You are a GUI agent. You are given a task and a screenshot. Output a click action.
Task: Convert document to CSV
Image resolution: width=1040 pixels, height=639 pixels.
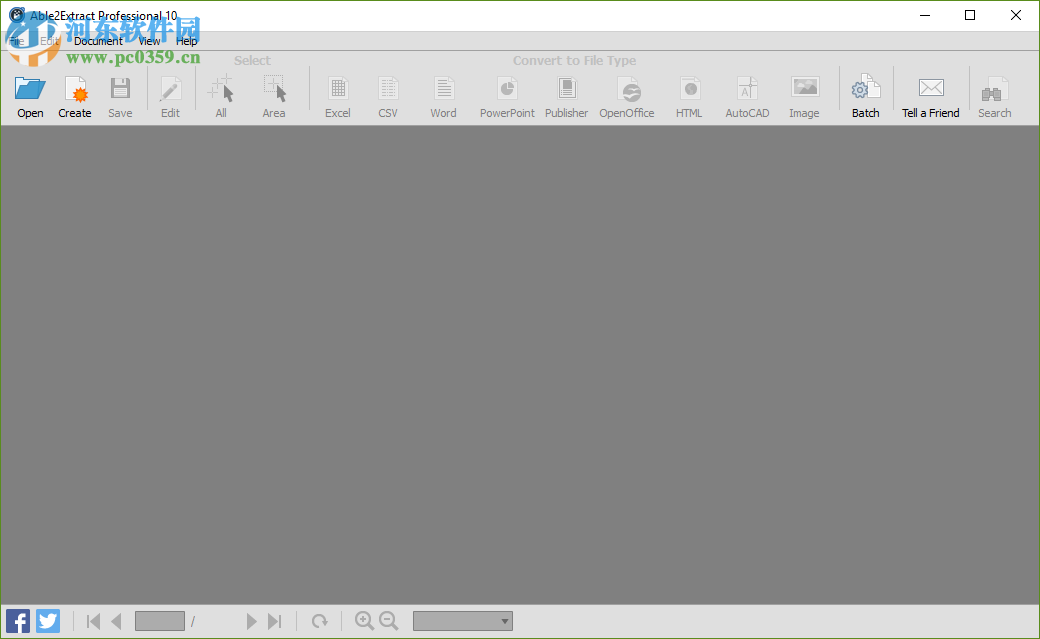pyautogui.click(x=387, y=95)
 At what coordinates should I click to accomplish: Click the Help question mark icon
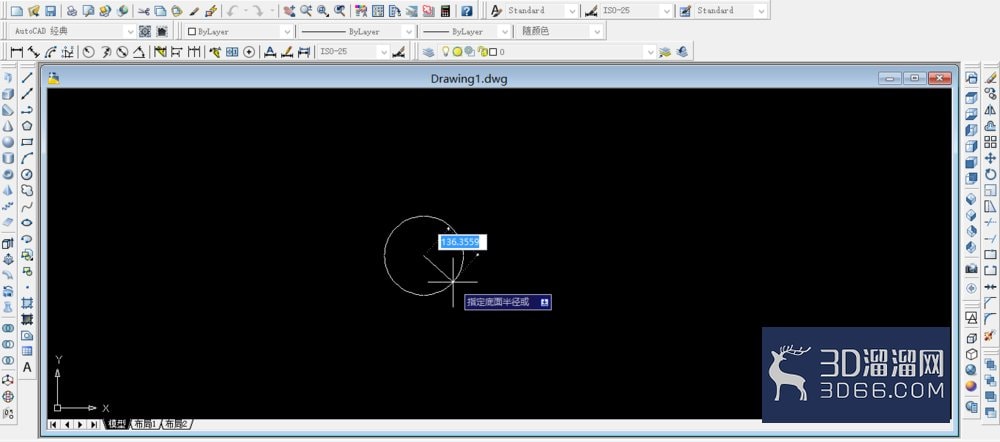[467, 11]
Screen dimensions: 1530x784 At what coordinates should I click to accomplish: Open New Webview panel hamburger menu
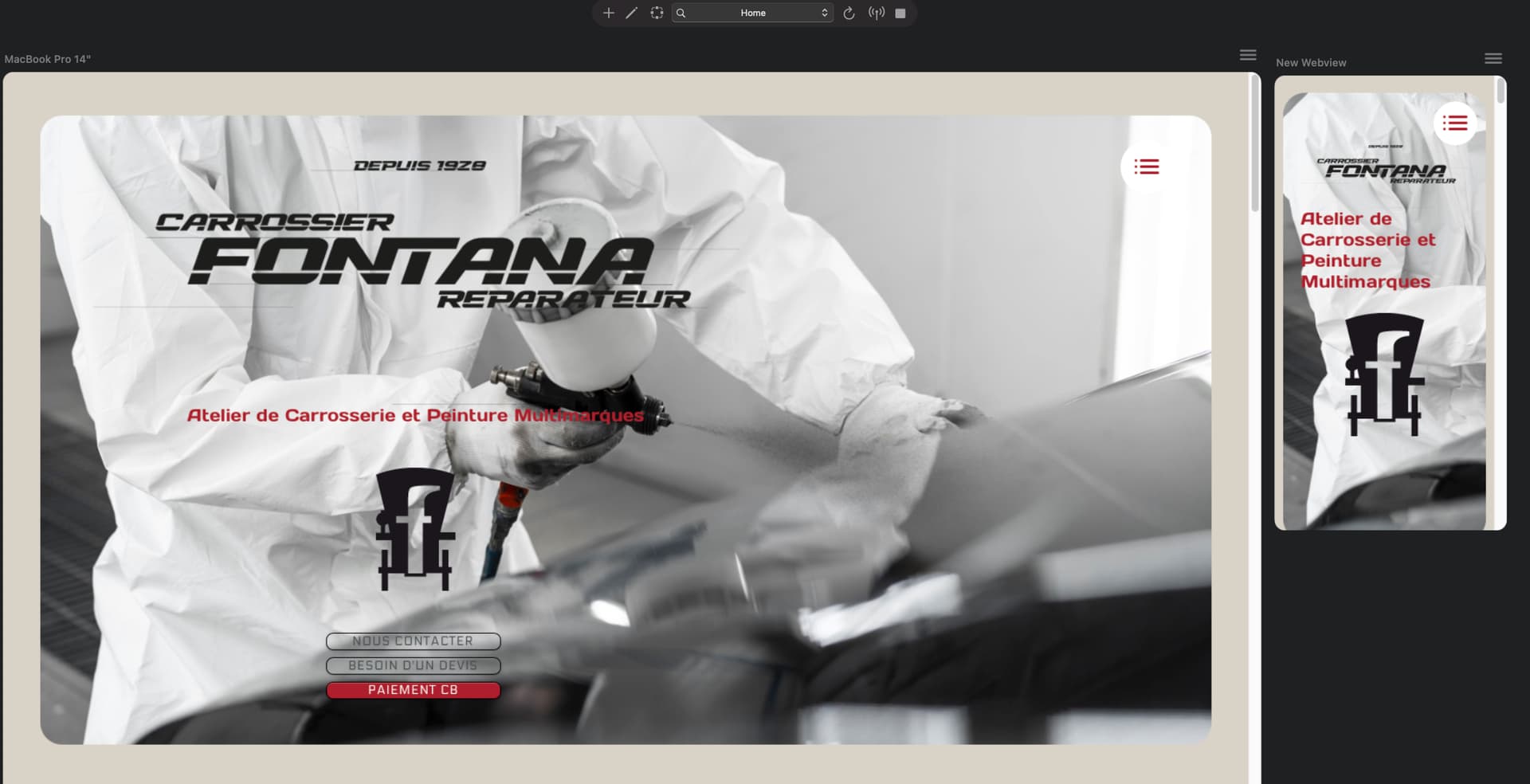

What to do: Retype the data word for word, please, and keep the images out.

Problem solution:
You are a GUI agent. You are given a task and a screenshot. Output a click action.
Task: Convert document to CSV
Image resolution: width=1040 pixels, height=639 pixels.
pyautogui.click(x=387, y=95)
 At what coordinates should I click to accomplish: Click the Help question mark icon
[467, 11]
Screen dimensions: 1530x784 At what coordinates should I click to accomplish: Open New Webview panel hamburger menu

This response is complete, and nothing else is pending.